Malgré quelques réticences de Pétain, l’unanimité se rallie à l’avis de Joffre qui a souligné que le problème du tonnage se résoudrait en son temps, qu’il ne fallait pas compromettre le crédit privilégié de la France auprès des Américains que l’amalgame risquait de rapprocher des Anglais du fait de la communauté de langage. D’ailleurs la solution de Tardieu ne serait pas acceptée par les États-Unis qui veulent leur armée avant même d’avoir des troupes en France. Pétain se déclara convaincu et confirma par écrit, le 14 juin, son accord complet sur la manière de voir du maréchal Joffre en ce qui concerne le principe de l’autonomie de l’armée américaine en France, ce qui fut transmis à Tardieu par le gouvernement.

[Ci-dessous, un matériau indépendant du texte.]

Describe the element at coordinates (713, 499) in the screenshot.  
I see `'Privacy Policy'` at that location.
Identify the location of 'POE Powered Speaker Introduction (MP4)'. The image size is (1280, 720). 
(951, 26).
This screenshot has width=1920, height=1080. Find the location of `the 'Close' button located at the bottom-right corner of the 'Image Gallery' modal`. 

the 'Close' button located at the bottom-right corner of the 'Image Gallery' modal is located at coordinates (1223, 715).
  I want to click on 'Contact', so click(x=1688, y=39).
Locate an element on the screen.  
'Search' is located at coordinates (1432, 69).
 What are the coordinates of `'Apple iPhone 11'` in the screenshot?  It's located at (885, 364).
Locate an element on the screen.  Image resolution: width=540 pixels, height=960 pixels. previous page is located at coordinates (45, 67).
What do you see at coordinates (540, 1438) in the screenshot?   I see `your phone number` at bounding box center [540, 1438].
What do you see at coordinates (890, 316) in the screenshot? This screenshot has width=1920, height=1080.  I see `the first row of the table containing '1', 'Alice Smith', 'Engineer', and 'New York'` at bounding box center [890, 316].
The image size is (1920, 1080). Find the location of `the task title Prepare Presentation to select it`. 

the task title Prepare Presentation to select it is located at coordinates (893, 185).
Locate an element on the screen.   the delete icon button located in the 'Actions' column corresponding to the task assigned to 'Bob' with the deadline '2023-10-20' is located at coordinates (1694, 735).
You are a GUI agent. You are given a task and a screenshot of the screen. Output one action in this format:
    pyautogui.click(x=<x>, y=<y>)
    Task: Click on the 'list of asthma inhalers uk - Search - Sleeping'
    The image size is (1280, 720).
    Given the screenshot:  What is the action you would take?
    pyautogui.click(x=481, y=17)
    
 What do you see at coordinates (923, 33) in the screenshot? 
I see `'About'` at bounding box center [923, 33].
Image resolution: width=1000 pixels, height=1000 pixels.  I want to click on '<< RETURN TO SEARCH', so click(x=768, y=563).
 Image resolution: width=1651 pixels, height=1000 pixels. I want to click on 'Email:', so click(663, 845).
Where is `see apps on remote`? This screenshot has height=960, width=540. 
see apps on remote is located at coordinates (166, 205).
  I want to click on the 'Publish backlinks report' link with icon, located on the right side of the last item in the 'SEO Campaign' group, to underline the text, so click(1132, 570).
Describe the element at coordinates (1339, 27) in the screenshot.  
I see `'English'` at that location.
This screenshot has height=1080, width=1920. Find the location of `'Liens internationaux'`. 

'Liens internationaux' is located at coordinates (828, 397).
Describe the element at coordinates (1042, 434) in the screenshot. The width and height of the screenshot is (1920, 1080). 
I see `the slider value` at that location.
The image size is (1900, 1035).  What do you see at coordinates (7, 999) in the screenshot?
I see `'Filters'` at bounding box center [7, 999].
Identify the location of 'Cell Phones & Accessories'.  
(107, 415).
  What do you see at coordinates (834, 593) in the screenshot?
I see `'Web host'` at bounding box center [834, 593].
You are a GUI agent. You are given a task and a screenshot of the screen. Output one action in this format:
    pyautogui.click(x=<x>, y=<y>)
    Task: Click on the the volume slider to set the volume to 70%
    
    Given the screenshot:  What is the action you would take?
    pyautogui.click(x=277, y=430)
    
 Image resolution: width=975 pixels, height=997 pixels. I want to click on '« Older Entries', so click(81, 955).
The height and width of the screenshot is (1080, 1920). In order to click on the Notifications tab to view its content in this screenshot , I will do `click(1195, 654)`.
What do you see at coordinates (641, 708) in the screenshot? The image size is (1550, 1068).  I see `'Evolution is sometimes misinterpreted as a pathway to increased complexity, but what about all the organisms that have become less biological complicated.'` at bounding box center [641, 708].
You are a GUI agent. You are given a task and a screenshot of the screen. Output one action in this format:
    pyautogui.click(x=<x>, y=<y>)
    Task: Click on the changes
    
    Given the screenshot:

source: http://www.institut-strategie.fr/ihcc_eu1gm_Lesouef.html

L’état inquiet du moral des populations

Le ministre de l’Intérieur, Louis Malvy, demande à tous les préfets de France de le tenir informé de l’état moral des populations de leurs départements.

Journal du dimanche 10 juin 1917 à travers Le Miroir

Nos batteries se sont montrées très actives dans la région au nord de Saint-Quentin.
Sur le chemin des Dames, les Allemands ont renouvelé leurs tentatives en divers points du front, depuis le sud de Filain jusqu’a l’est de Cerny, tandis que la lutte d’artillerie se poursuivait avec violence. Quatre attaques successives sur une de nos tranchées ont été brisées et dispersées au nord-est de Cerny. Deux coups de main au nord de la ferme Froidmont ont eu le même échec. L’ennemi a subi des pertes sensibles.
Les Allemands ont encore été repoussés au sud-est de Corbeny, au sud de Courcy et au bois des Chevaliers.
Les Anglais ont élevé le chiffre de leurs prisonniers à 6400 sur le front Messines-Wytschaete. Les Allemands ont lançé une puissante contre-attaque sur une largeur de 10 kilomètres entre Saint-Yves et le canal d’Ypres à Commines. Elle a totalement échoué. La lutte a été particulièrement vive à l’est de Messines et vers Klein-Zillebeke.
Plus au sud, nos alliés ont opéré avec succès du sud de Lens à la Bassée.
Au sud de la Souchez, ils ont pénétré jusqu’à plus de 800 mètres de profondeur, dans les lignes allemandes sur un front de 3500.
Les Italiens ont repoussé une offensive autrichienne sur le Carso.
C’est le comte Esterhazy qui est maintenant chargé de former le cabinet hongrois.